Discovering a better optimization algorithm with evolution
Google's Lion optimizer matches or outperforms Adam across the board
Optimization algorithms live at the core of modern machine learning. Since the discovery of Stochastic Gradient Descent in the 1950s, we’ve come a long way — AdaGrad, RMSProp, and the current reigning champion: Adam. Here’s an example of optimization algos going up against each other:
Adam was first introduced in 2014. It seems like we’ve hit a bit of a local minima (hah) when it comes to these algorithms. That is, until one week ago. Today we’re looking at “Symbolic Discovery of Optimization Algorithms” by Google.
Introduction and Motivation
Goal: By framing finding algorithms as finding combinations of functions, we can cast finding optimal algorithms as a search space problem. Anything you can cast as a search space can be navigated and optimas can be found.
Constraints: This is not a new discovery — people have been changing optimization problems into search space problems for decades. The problem remains — most optimization algorithms create a sparse and infinite search space, which is intractably large. That is to say, you randomly generated programs from this space, the probability you would find something valuable is infinitesimally low.
This paper is divided into two parts:
Techniques they used to restraint and efficiently navigate this search space, such that they had the chances of finding something meaningful.
The optimization algorithm “Lion”, which beats the previous SOTA Adam on a majority of benchmarks.
Techniques to Restraint Search
They use a regularized evolution algorithm to search — adding a new statement, deleting a random statement, or modifying a statement by changing a function’s arguments.

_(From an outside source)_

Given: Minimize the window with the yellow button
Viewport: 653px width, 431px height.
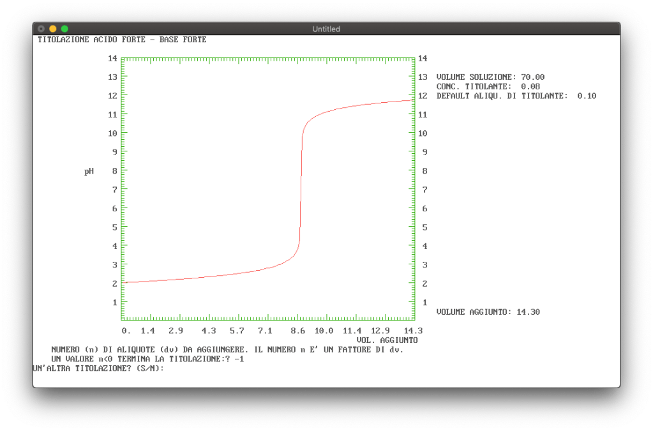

Beyond this, they make several amendments to speed up the search process:
Only use assignment statements from variables and 45 common math functions like interpolation, multiplication etc. They experimented with conditionals and loops as well, but these didn’t yield much improvement.
This wouldn’t work for all kinds of problems, but is a good assumption for optimization algos.
Instead of starting from random, warm-start the initial values as AdamW to accelerate the search.
Prune redundancies like programs like syntax or type errors, functionally equivalent programs, or removing redundant statements (like those that would be overwritten later)
This is a classical Programming Languages techniques (check out equivalence graphs!)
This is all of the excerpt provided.